Why Capsule Neural Networks Do Not Scale

In recent years, deep learning techniques have revolutionized machine learning. The beginning of this revolution, in 2012, was marked by the article ImageNet Classification with Deep Convolutional Networks by Alex Krizhevsky, Ilya Sutskever, and Geoffrey Hinton. The article demonstrates how Convolutional Neural Networks (CNNs) can dramatically outperform other learning methods still popular at the time in classifying images. One of the authors, Turing Award winner Geoffrey Hinton, was not all happy about this success, which can make you forget that CNNs have many problems. In a 2014 talk, he cites the following problems:

  1. CNNs require a lot of training data
  2. CNNs are not invariant under simple geometric transformations such as small displacements and rotations
  3. CNNs are also not invariant under a change in viewing direction

Hinton also proposes Capsule Neural Networks (CapsNets), a neuroscience-inspired alternative to CNNs that is said not to have the problems. Hinton assumes that the brain has modules that he calls Capsules. Different Capsules can process different types of visual stimuli. For example, there might be one Capsule for faces and another for houses. The brain seems to have a mechanism that relays low-level visual information to the Capsule that is best suited to process it. Capsules for eyes, noses, or mouths should thus pass their information to the Capsule for faces, and Capsules for windows or doors should pass their information to the Capsule for houses. The hierarchy of Capsules is also called a parse tree.

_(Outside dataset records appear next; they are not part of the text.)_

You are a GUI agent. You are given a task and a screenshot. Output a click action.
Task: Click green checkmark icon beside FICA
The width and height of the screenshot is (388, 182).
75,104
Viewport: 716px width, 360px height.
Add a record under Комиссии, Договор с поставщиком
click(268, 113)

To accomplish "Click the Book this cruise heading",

CapsNets were initially a theoretical concept that was very well received. In his bestseller A Thousand Brains: A New Theory of Intelligence, Jeff Hawkins writes “Capsules promise dramatic improvements in neural networks.” Then in 2017, Sara Sabour, Nicolas Frosst, and Geoffrey Hinton presented a concrete implementation of CapsNets. Initial experiments with this implementation on small image datasets were so promising that this work has now been cited more than four thousand times in applications and extensions. It seemed that CapsNets could indeed avoid the three problems of CNNs pointed out by Hinton. But as time went on, doubts arose as to whether the approach would scale to larger, more complex data sets. This prompted us to systematically investigate CapsNets.

At the core of our experimental investigation are two central assumptions:

  1. The capsules found by CapsNets represent excellent visual units that are invariant under simple geometric transformations and under change of gaze direction
  2. The units are organized in a meaningful syntax tree

The result of our extensive experiments is that neither assumption can be sustained. Our experimental results are also supported by a mathematical analysis that reveals a fundamental problem in the CapsNets model. In mathematical terms, there is the problem of a vanishing gradient revealing that what results in very few Capsules at higher hierarchical levels can be active to contribute to the higher-level context. Therefore, no larger context can be learned via CapsNets. An understanding of the world, as the human brain builds it, cannot emerge.

Publication: M. Mitterreiter, M. Koch, J. Giesen, and S. Laue. Why Capsule Neural Networks Do Not Scale: Challenging the Dynamic Parse-Tree Assumption. Proceedings of the 37th AAAI Conference on Artificial Intelligence (AAAI 2023).